### SOURCE DOCUMENT
A body of water is any significant accumulation of water, usually covering the land. The term "body of water" most often refers to oceans, seas, and lakes, but it may also include smaller pools of water such as ponds, creeks or wetlands. Rivers, streams, canals, and other geographical features where water moves from one place to another are not always considered bodies of water, but they are included as geographical formations featuring water.

Some of these are easily recognizable as distinct real-world entities (e.g., an isolated lake), while others are at least partially based on human conceptualizations. Examples of the latter include a branching stream network in which one of the branches has been arbitrarily designated as the continuation of the primary named stream; or a gulf or bay of an ocean, which has no meaningful dividing line from the rest of the ocean.

Landforms

A landform comprises a geomorphological unit and is largely defined by its surface form and location in the landscape, as part of the terrain, and as such is typically an element of topography. Landforms are categorized by features such as elevation, slope, orientation, stratification, rock exposure, and soil type. They include berms, mounds, hills, cliffs, valleys, rivers, and numerous other elements. Oceans and continents are the highest-order landforms.

### DATA BLOCK
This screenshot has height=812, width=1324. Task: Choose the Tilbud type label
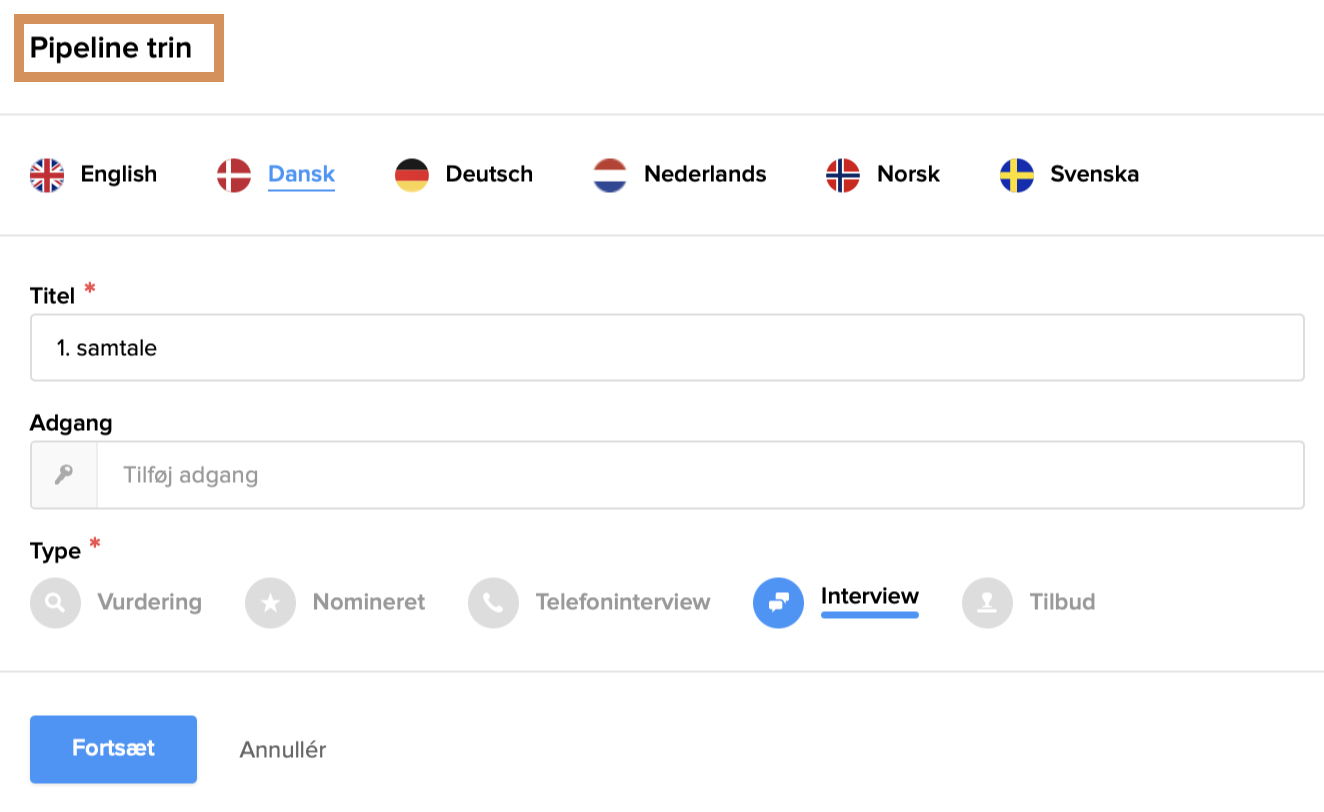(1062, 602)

### SHORT PROBLEM
Answer these questions from the passage on bodies of water and landforms:
1. Which three kinds of water does the term "body of water" most often refer to?
2. What example is given of a body of water that is easily recognizable as a distinct real-world entity?
3. Which landforms are named as the highest-order ones?

### TASK RESPONSE
1. Oceans, seas, and lakes.
2. An isolated lake.
3. Oceans and continents.